Measured by performance, Coss, whose pay consists overwhelmingly of Green Tree stock, may deserve a little extra in his packet: he has managed to boost the company's value at a torrid 83% compound rate over the past five years, making it one of the hottest issues on the New York Stock Exchange and winning encomiums from the likes of Fidelity mutual-fund guru Peter Lynch. Just last week Green Tree reported record earnings of $227.3 million through the third quarter and a stunning 50% increase in its loan volume, to $7.57 billion over the same period last year.
Green Tree represents the rapier edge of a red-hot specialty: the business of making loans to people with damaged credit at interest rates that start at high and extend to very high and nosebleed. Depending on where you sit--whether you are the lender or the borrower--this is either an industry filling an underserved market, or legal usury. Often known as sub-prime finance, the sector is taking off in part because of sophisticated software that allows even onetime deadbeats to get loans approved in minutes over the phone or as they sit in the offices of mortgage brokers or car dealers. An even bigger factor in the explosion: people with lousy credit represent a massive and largely untapped market for new loans. Most of them are working folks who don't qualify for conventional bank financing, perhaps because of a past lapse or a layoff. On average, they are far more likely to default, but they are willing, even eager, to pay up for credit.
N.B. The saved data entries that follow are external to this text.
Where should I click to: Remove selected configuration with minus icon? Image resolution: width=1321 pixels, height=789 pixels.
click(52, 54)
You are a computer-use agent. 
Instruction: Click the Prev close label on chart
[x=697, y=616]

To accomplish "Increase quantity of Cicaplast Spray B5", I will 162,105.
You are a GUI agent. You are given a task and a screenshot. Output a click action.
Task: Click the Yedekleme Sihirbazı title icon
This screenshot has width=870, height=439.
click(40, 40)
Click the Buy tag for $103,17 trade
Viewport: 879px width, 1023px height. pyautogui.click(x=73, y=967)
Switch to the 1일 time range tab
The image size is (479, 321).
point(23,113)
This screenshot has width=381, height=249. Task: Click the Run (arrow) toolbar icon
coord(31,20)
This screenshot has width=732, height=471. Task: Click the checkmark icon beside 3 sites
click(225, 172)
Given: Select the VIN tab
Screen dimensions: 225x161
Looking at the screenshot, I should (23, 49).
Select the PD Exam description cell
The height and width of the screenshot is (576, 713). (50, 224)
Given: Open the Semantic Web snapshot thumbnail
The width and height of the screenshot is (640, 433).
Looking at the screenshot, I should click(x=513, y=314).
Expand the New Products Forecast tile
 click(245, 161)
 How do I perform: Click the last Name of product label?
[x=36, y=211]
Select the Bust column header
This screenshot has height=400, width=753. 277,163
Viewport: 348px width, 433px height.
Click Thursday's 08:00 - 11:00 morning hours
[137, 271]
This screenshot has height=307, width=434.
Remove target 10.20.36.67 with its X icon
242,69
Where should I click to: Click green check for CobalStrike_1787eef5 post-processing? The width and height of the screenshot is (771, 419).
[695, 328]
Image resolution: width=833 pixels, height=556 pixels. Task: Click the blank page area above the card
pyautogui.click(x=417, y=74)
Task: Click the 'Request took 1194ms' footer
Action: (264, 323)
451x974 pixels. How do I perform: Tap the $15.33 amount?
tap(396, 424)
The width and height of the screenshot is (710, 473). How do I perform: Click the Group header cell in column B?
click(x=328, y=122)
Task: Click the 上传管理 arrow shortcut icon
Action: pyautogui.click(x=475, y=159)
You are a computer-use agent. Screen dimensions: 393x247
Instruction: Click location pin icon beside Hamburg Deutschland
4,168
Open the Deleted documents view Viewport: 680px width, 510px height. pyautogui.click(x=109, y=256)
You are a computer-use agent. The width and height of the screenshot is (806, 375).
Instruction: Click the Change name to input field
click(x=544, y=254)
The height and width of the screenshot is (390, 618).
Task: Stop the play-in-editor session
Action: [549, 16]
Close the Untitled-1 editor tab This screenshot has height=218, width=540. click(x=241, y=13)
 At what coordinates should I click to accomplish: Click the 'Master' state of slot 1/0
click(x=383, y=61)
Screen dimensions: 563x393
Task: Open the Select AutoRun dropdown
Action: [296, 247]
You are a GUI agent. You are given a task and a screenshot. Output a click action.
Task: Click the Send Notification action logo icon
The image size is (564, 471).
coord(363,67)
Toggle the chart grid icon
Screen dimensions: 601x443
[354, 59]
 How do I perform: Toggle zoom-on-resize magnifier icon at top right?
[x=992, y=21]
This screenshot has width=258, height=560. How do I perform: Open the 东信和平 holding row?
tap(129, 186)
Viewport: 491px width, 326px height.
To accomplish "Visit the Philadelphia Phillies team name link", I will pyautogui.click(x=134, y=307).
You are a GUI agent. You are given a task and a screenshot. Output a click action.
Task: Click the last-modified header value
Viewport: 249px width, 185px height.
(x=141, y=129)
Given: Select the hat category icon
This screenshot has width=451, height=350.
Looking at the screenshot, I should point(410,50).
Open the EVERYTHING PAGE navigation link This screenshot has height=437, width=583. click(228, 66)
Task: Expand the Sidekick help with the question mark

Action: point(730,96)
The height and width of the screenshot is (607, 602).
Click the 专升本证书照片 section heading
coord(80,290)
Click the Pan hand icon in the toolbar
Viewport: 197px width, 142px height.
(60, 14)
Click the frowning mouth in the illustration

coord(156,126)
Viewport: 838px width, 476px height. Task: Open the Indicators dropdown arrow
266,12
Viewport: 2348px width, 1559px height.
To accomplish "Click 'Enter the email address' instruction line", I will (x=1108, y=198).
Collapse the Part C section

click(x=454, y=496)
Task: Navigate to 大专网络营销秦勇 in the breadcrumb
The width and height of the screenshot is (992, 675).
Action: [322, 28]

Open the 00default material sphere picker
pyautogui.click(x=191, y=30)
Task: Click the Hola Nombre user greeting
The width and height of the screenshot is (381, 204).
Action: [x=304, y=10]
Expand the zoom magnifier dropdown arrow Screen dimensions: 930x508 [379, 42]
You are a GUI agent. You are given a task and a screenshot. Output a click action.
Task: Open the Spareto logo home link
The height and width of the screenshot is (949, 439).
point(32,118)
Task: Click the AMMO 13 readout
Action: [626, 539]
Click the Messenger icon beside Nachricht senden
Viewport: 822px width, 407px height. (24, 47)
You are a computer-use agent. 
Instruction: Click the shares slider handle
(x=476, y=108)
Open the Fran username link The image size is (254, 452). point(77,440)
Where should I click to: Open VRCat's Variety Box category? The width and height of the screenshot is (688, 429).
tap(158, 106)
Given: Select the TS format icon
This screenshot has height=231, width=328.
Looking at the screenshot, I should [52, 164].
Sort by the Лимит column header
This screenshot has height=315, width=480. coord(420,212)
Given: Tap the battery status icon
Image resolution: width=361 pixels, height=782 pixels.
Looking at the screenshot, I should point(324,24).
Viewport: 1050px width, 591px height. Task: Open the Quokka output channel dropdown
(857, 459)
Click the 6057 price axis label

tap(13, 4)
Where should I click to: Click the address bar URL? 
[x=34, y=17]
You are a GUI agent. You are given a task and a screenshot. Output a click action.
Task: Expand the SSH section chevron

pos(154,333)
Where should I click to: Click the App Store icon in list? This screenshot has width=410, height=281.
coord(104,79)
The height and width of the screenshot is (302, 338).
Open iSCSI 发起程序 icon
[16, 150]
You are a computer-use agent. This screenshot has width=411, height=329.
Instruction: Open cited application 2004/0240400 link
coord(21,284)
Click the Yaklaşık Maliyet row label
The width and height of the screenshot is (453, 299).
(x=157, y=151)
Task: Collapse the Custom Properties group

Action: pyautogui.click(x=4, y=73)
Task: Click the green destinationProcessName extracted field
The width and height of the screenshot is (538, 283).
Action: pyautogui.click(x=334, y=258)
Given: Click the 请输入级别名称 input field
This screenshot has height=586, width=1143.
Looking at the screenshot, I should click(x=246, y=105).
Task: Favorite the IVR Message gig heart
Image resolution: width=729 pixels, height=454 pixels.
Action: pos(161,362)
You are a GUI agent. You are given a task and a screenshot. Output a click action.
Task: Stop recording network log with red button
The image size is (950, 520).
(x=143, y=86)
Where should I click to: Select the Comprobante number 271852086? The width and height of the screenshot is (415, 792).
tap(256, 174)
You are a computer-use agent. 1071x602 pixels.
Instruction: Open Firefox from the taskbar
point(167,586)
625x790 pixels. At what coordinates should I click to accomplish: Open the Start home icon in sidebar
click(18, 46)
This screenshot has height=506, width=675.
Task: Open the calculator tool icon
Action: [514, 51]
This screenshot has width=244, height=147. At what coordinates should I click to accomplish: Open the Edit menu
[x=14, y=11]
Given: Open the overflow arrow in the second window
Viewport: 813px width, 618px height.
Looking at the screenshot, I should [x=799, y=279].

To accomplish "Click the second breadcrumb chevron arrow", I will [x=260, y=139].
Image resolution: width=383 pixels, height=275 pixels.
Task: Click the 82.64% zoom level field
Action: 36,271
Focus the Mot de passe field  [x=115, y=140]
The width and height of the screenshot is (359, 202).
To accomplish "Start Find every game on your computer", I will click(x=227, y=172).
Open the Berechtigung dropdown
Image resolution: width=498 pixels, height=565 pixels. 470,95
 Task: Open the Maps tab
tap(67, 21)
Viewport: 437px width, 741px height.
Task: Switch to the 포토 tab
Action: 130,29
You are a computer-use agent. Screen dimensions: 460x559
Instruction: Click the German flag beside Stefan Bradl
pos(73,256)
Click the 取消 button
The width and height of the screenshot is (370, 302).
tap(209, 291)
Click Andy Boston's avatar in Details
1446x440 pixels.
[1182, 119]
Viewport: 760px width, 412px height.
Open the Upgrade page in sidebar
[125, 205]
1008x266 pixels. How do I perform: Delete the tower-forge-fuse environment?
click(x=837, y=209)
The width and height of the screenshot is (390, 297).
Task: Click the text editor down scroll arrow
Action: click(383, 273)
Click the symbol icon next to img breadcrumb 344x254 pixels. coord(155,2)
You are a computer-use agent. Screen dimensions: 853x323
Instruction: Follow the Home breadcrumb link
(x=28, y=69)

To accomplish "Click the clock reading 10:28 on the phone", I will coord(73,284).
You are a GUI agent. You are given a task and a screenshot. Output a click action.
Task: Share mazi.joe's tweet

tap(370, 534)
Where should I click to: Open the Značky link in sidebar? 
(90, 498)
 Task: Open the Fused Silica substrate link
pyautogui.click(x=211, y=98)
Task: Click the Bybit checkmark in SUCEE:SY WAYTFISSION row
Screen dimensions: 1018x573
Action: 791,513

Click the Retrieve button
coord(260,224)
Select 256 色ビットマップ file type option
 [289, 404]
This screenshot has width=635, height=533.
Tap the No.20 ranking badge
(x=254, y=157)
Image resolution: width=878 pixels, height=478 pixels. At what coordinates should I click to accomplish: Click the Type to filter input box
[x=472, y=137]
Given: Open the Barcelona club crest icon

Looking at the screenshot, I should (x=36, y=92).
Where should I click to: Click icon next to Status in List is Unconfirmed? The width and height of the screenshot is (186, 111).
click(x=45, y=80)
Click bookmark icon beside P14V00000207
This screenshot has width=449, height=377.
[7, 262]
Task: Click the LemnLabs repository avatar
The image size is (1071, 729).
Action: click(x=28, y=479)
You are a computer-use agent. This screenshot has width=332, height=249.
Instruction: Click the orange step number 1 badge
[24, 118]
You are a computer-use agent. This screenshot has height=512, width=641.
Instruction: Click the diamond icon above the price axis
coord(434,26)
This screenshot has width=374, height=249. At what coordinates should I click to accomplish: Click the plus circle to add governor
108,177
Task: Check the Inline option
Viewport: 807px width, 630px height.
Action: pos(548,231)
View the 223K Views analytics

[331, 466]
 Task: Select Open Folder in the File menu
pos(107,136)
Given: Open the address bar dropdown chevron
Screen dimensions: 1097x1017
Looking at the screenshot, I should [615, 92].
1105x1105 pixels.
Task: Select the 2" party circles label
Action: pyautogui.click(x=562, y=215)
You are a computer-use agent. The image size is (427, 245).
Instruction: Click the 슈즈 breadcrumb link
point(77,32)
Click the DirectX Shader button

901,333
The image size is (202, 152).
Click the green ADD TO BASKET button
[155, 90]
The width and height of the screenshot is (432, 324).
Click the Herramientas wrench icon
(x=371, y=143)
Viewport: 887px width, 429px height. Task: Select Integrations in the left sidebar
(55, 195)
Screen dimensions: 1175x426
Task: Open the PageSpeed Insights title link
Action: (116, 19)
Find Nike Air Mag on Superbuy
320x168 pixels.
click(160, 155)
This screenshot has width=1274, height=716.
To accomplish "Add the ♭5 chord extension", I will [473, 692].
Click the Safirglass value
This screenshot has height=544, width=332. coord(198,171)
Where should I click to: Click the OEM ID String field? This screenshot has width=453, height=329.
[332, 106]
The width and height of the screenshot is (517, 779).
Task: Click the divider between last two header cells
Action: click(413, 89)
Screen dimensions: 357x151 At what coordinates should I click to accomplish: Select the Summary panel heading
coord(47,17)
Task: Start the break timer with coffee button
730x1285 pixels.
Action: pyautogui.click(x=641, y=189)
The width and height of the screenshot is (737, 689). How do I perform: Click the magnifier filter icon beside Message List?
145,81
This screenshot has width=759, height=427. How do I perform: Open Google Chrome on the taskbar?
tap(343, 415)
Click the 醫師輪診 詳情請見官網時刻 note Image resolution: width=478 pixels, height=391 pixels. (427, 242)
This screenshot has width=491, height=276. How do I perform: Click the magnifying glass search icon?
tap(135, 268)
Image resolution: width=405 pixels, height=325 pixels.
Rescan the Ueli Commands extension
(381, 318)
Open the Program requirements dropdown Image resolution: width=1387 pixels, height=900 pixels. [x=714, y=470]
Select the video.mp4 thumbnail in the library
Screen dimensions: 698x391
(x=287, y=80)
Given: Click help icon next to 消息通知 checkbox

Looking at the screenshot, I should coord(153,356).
In the odd twists of finance, these lesser customers now represent the greater opportunity. Regular bank customers who pay lower rates are no longer borrowing as much as they did. There's a reason: the better-risk customers are tapped out, having run up record levels of debt over the past couple of years in a spending boom. This anomaly, according to Joe Jolson, a leading analyst at Montgomery Securities, is "one of the best-kept secrets on Wall Street."
Was. Competition for down-market customers and the profits they generate is intensifying among big mortgage providers like GE Capital, Norwest Financial, KeyCorp, NationsBank and Chase Manhattan, not to mention heavily advertised smaller outfits like the Money Store (Dial 1-800-LOAN-YES). The total for sub-prime mortgages--a figure that is growing at twice the rate of conventional mortgages--is expected to exceed $120 billion this year. Another blistering market: sub-prime cash for new and used cars. Ford Motor Co.'s Associates Corp.; Mercury Finance, based in Lake Forest, Illinois; Credit Acceptance Corp. of Southfield, Michigan; and other lenders this year will provide at least $70 billion to put people with dented credit behind the wheel.